All of lore.kernel.org
 help / color / mirror / Atom feed
* How to assemble 4-disk raid5 with one broken disk and one marked as spare by operator error?
@ 2013-12-08 20:04 Tomas Agartz
  2013-12-09  3:46 ` NeilBrown
  0 siblings, 1 reply; 3+ messages in thread
From: Tomas Agartz @ 2013-12-08 20:04 UTC (permalink / raw)
  To: linux-raid

After booting a server that had been powered off for some time, the 4-disk 
raid5 device was up and running in read-only mode with one disk missing. 
After a, in hindsight, hasty decision, "mdadm --manage --add /dev/md0 
/dev/sdd" was executed to re-add the missing device to the array.

At this time, all hell broke loose :) The first thing that happened was 
that sdd was added as a spare instead of re-added as expected. The second 
thing was that a different disk, sdb, was kicked from the array because of 
read/sata-bus errors.

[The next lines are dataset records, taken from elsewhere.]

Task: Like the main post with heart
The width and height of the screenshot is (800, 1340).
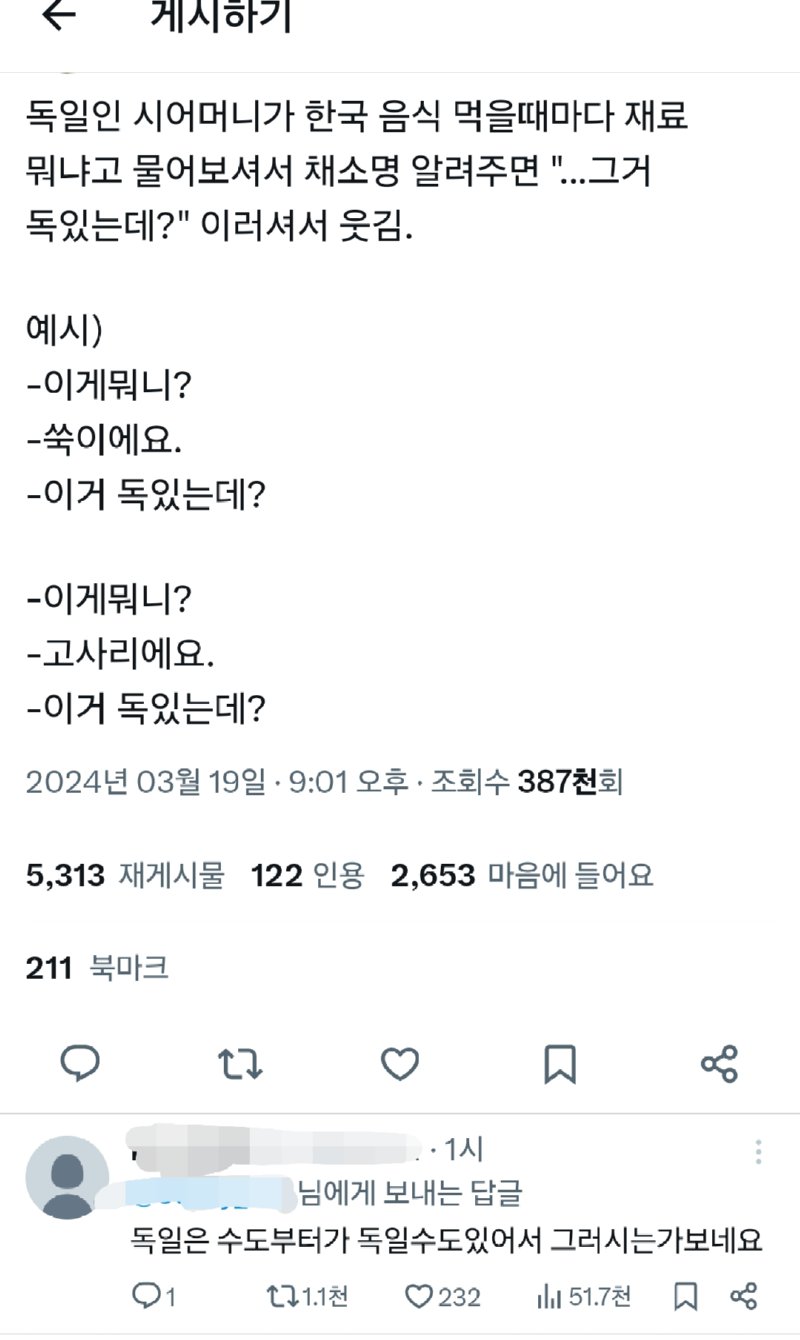Action: [x=400, y=1064]
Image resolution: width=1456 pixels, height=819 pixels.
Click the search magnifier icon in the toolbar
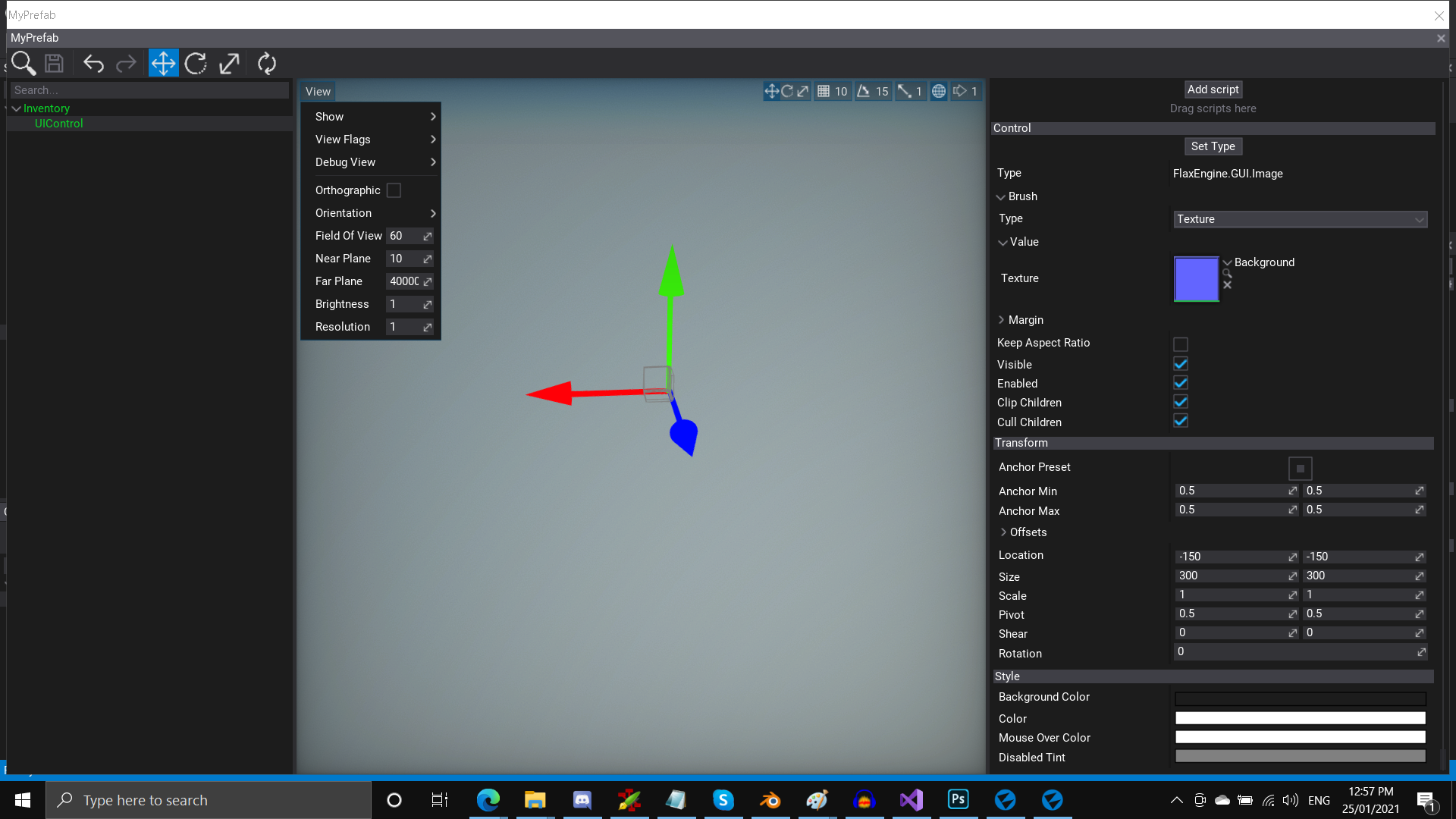(24, 64)
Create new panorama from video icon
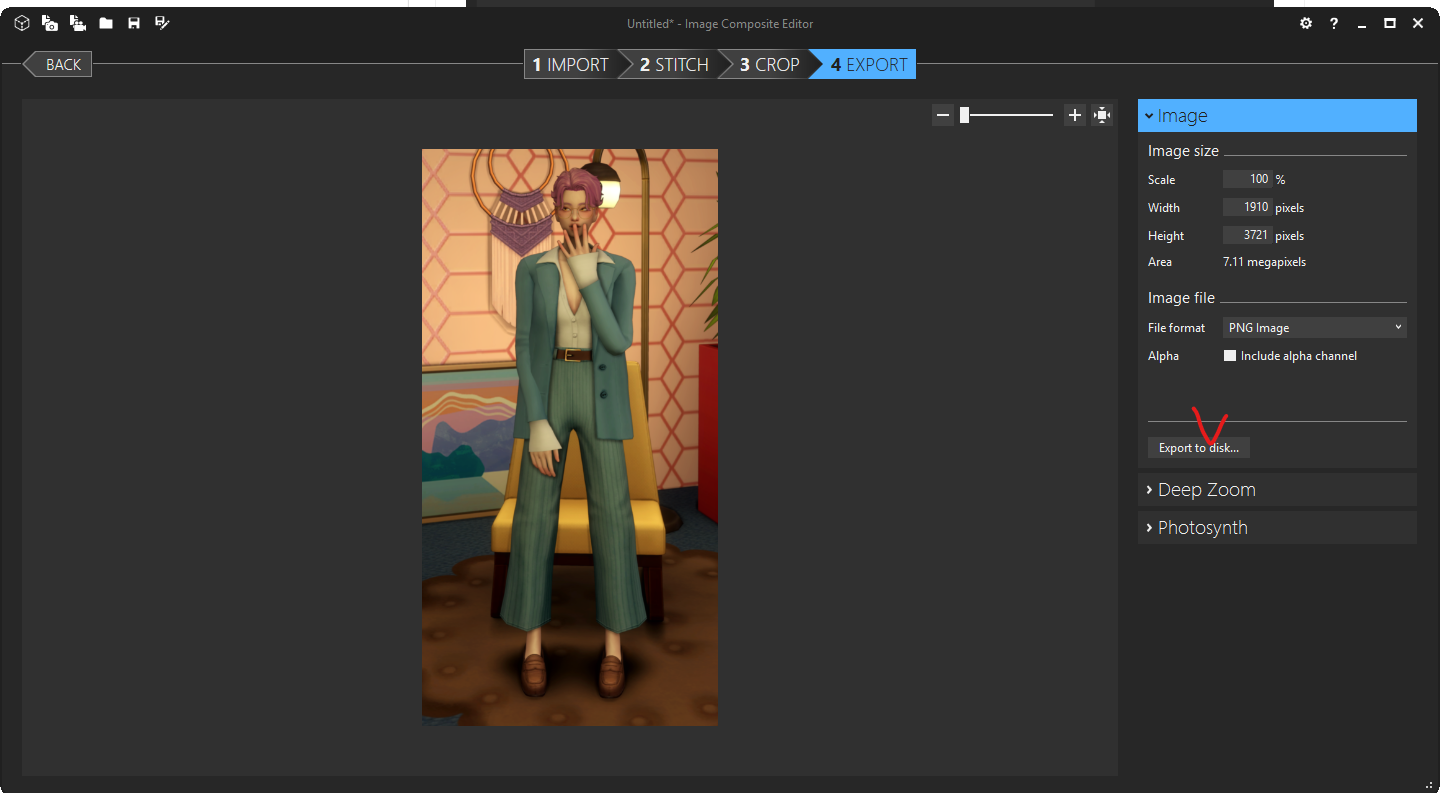The image size is (1440, 793). tap(78, 23)
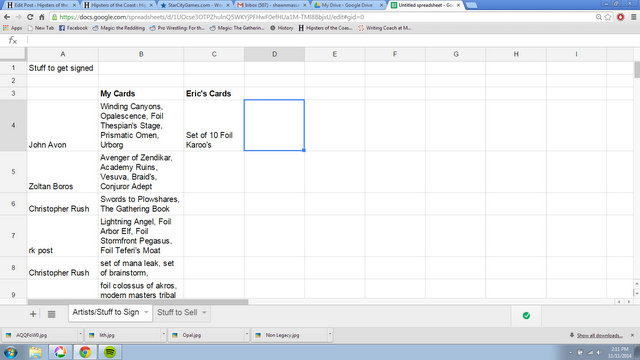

The root disk also bailed and the system had to be 
powercycled.

The real problem, from the start, was probably that sdb was bad all along, 
but from some reason sdd was the device missing from the array after the 
initial boot.

Trying to read data from sdb gives read errors and timeouts, but I was 
able to do "mdadm --examine" after resetting the sata port.

The current state is that, out of 4 disks two are good (sde and sdf), one 
is (in error) marked as a spare (sdd), and the fourth device is unusable 
(sdb).

What is the correct method do change the spare disk back to a data disk 
and try to restart the array with 3 out of 4 devices (sdd, sde and sdf)?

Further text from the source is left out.